The impact of individuals' carbon emissions on the loss of Arctic summer sea-ice has been calculated for the first time. For every ton of carbon dioxide that people emit, the summer sea-ice in the Arctic is 3sq m smaller than it would have been otherwise.

For the average UK person with a footprint of about 8 tons of carbon dioxide – although estimates of average footprint vary – this translates to about 24sq m of Arctic sea-ice.

The study finds that another 1,000 gigatons of anthropogenic carbon dioxide will be enough to entirely melt the Arctic summer sea-ice. The findings are published in the journal Science.

Dirk Notz, leader of a Max Planck Research Group at the Max Planck Institute for Meteorology, told IBTimes UK that the relationship between global anthropogenic carbon emissions and the trend in loss of summer sea-ice was remarkably straightforward.

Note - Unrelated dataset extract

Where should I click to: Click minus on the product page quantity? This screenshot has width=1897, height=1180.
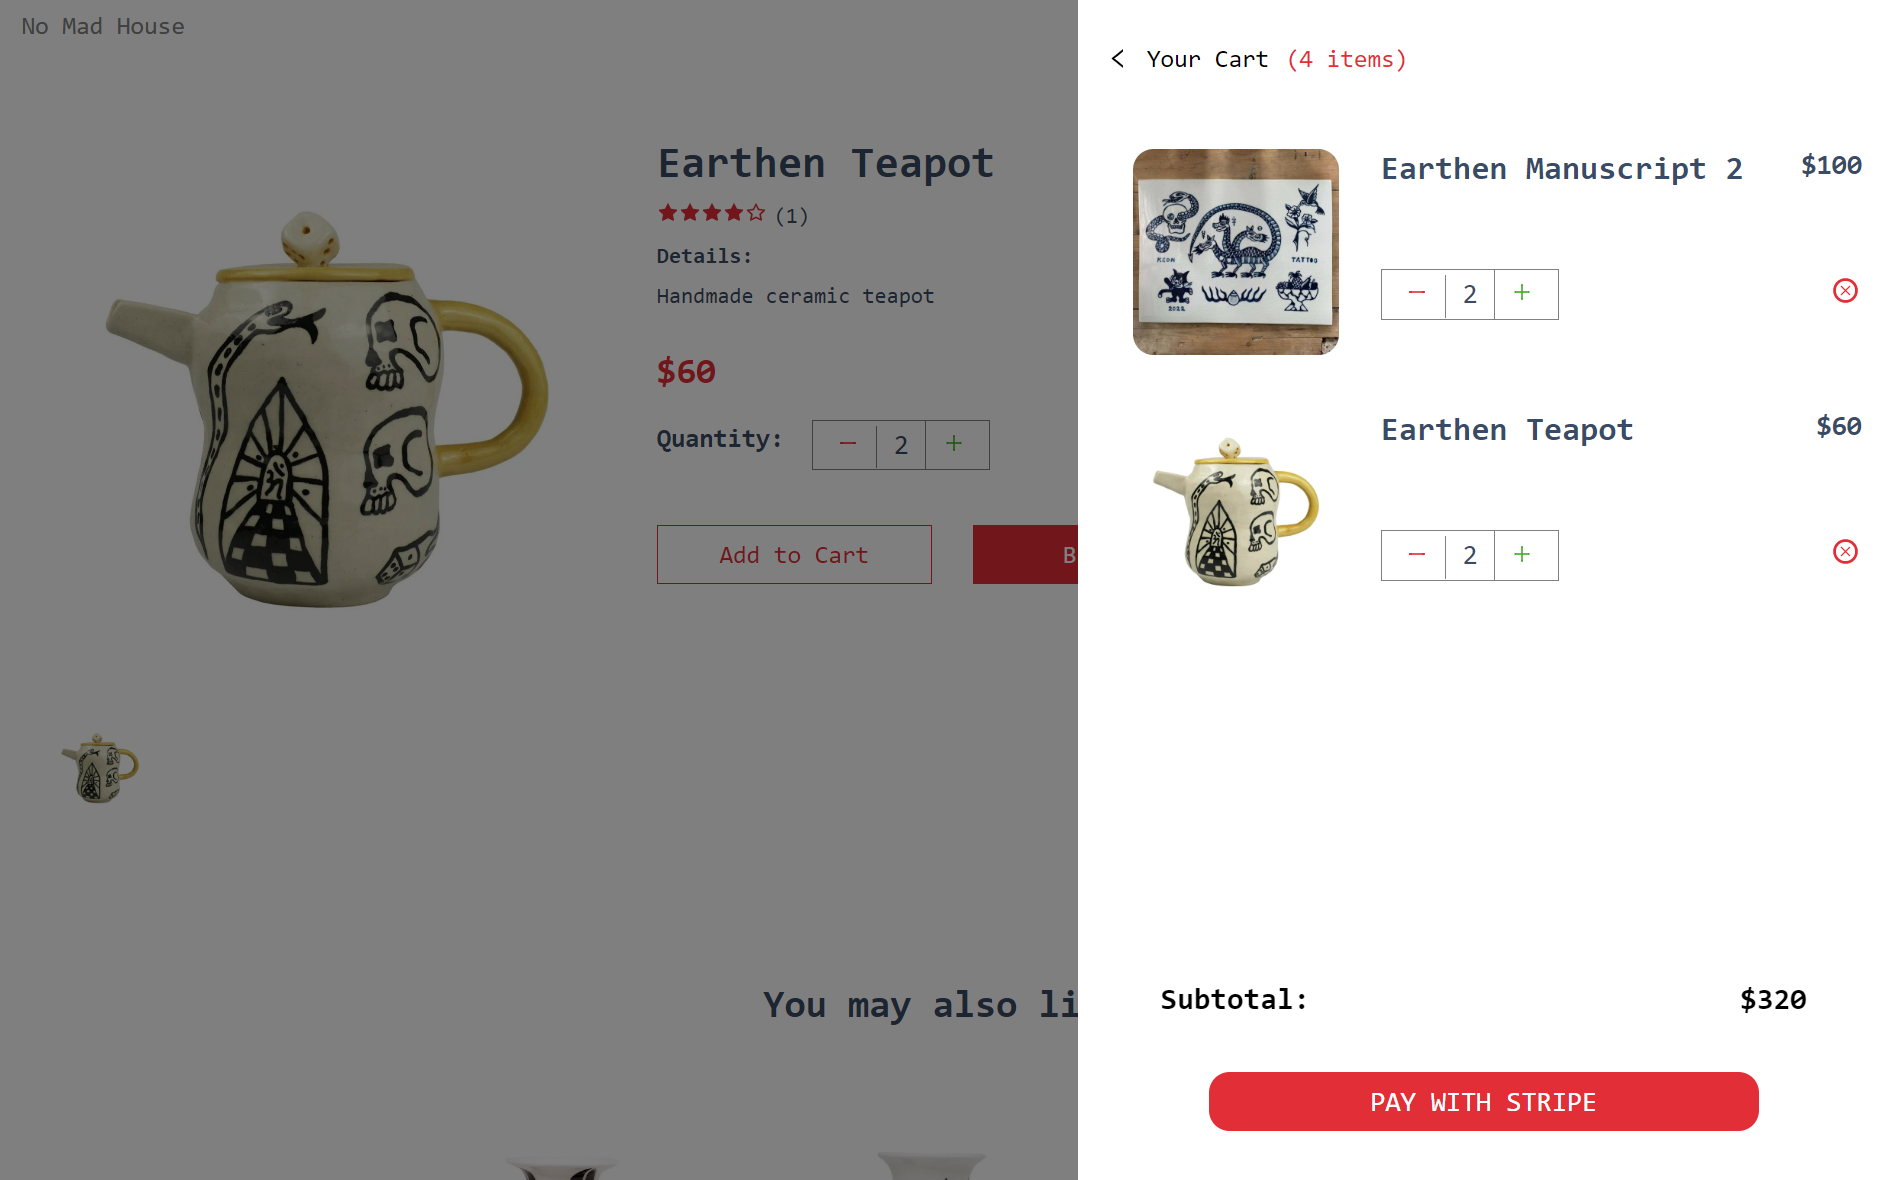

The team looked at the long-term changes in summer sea-ice levels from one year to the next. "If the climate was stable there would be no long-term trend. But there's a very strong trend in that there is less sea ice every year."

How much of that yearly decrease was down to human emissions had not been calculated in this way before. "We came up with some very intuitive numbers for the effect that each and every one of us has on the sea ice," Notz says.

"So far, climate change has often felt like a rather abstract notion. Our results allow us to overcome this perception," says study co-author Julienne Stroeve of the US National Snow and Ice Data Centre. "For example, it is now straightforward to calculate that the carbon dioxide emissions for each seat on a return flight from, say, London to San Francisco causes about 5sq m of Arctic sea ice to disappear."

Polar bear
Polar bears rely on Arctic sea ice for hunting. iStock

The sensitivity of the Arctic sea-ice has been underestimated in previous studies, the authors say. "It seems that it's not primarily the sea ice models that are responsible for the mismatch. The ice just melts too slowly in the models because their Arctic warming is too weak," says Stroeve.

Notz adds that on average in the models for each ton of carbon dioxide there is, only 1.75sq m of sea ice disappear. Notz and Stroeve used satellite data rather than models to see how much ice had melted, and measured how this related to global carbon emissions to reach the higher figure.

Over the past 40 years, Arctic summer sea-ice has shrunk by more than half and climate models predict that the other half will be gone by the middle of the 21st Century if climate emissions continue as usual.